(Given text begins)
There is one more case when I'd argue that AV software are useful: for money-less kids (and adults) who want to play PC games. Just because you have no money to buy a game, it doesn't mean that you can't play it. But frequently free games come with unwanted extras - and that's when an AV is not useless, in the optimal case.
> Internet routers don't run AV, even though they are directly exposed to all sorts of traffic.
And yet, consumer routers get regularly pwned, and join botnets, and turn hostile against the users and/or the Internet, because they are so appallingly opaque that you can't even tell what is going on with them, what traffic they're sending/receiving, or what tasks are running in their kernels.
I would be unsurprised to learn that enterprise-grade network appliances are often opaque as well, in terms of what backdoors or trojans have been smuggled into them. Many of these have disused management interfaces, and nobody really checks up on them, so long as they perform as expected.
By contrast, a machine that's in use by humans will "feel different", and admins often notice compromises because they're regularly checking up and troubleshooting normal operations there. In the end, it really depends whether the malware is stealthy or disruptive. The stealthy stuff is why you install good countermeasures!
I recycled no fewer than 3 consumer routers that were all pwned, or highly sus, and definitely afflicted with unresolvable zero-days, and now I rent ISP-managed CPE. It's the only way.
20 years ago, I was taking turns playing games on a friend's Windows PC, and we turned up a nasty worm that was commandeering all his image files. I manually excised the worm from the filesystem, because he hadn't been running any antivirus software. Later on, I found a neighbor's PC she'd inherited from another neighbor--totally infested with adware and worse, had completely taken over the browser. No antivirus to stop it. I installed some free tools and got it under control for her.
(Given text ends)
Parts of the exercise ▸
1. Answer each question using the discussion of antivirus software.
(a) How many consumer routers did the writer recycle?
(b) What does the writer rent now?
(c) What was the worm on the friend's Windows PC commandeering?
2. Decide whether each statement agrees with the discussion of antivirus software. Answer yes or no, and quote the words from the discussion that settle it.
(a) The writer removed the worm from the friend's PC by hand.
(b) The neighbor bought her PC new.
(c) People regularly check enterprise network appliances even when those appliances work as expected.
3. Extend the discussion of antivirus software beyond its final sentence.
(Provided data begins)
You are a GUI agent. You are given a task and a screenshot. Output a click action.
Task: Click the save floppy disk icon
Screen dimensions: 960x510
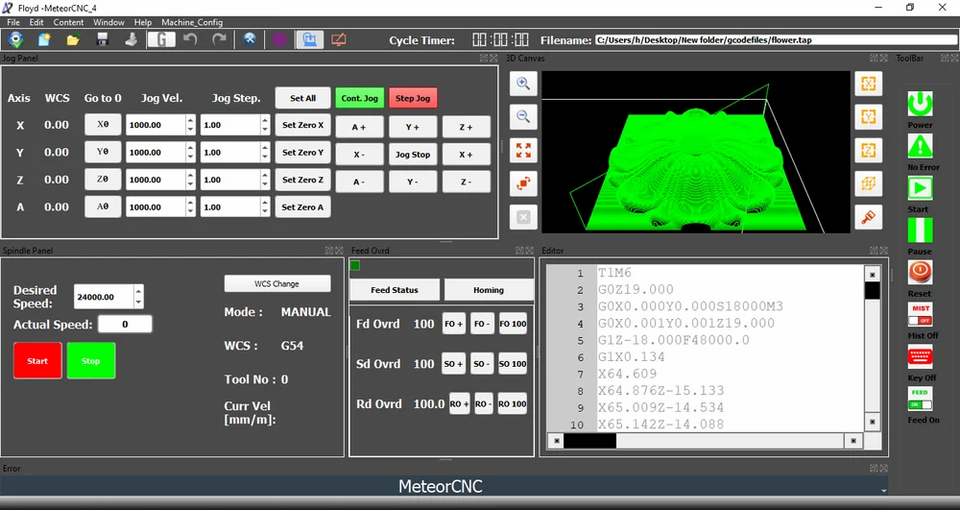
(Provided data ends)
Per-task outputs ▸
1.
(a) No fewer than 3.
(b) ISP-managed CPE.
(c) All of the friend's image files.

2.
(a) Yes: "I manually excised the worm from the filesystem"
(b) No: "a neighbor's PC she'd inherited from another neighbor"
(c) No: "nobody really checks up on them, so long as they perform as expected"

3.
The truth is that many users are extremely naïve and uncautious with their behavior. So they'll need something else looking out for them.
It's true that anti-malware software for edge computing devices is often more trouble than it's worth. It's also true that your good hygiene and overall security posture counts for more when defending against common attacks. But it's also true that hackers will find a way, so detection and recovery is paramount when some device eventually succumbs to compromise.
> and now I rent ISP-managed CPE. It's the only way.
An ISP provided consumer grade router (and that's what they all are) isn't any better than the one you buy yourself and almost certainly worse.
My ISP uses 802.1x and I bypassed it completely by pwning the provided router to get the keys.
The only "way" if you're concerned about security is to run your own gateway with whatever Linux, FreeBSD (*sense), or OpenBSD suits your particular needs.
You can of course run it behind a ISP provided gateway in bridge mode, but I always prefer to get another cheap piece of hardware out of the chain if I can.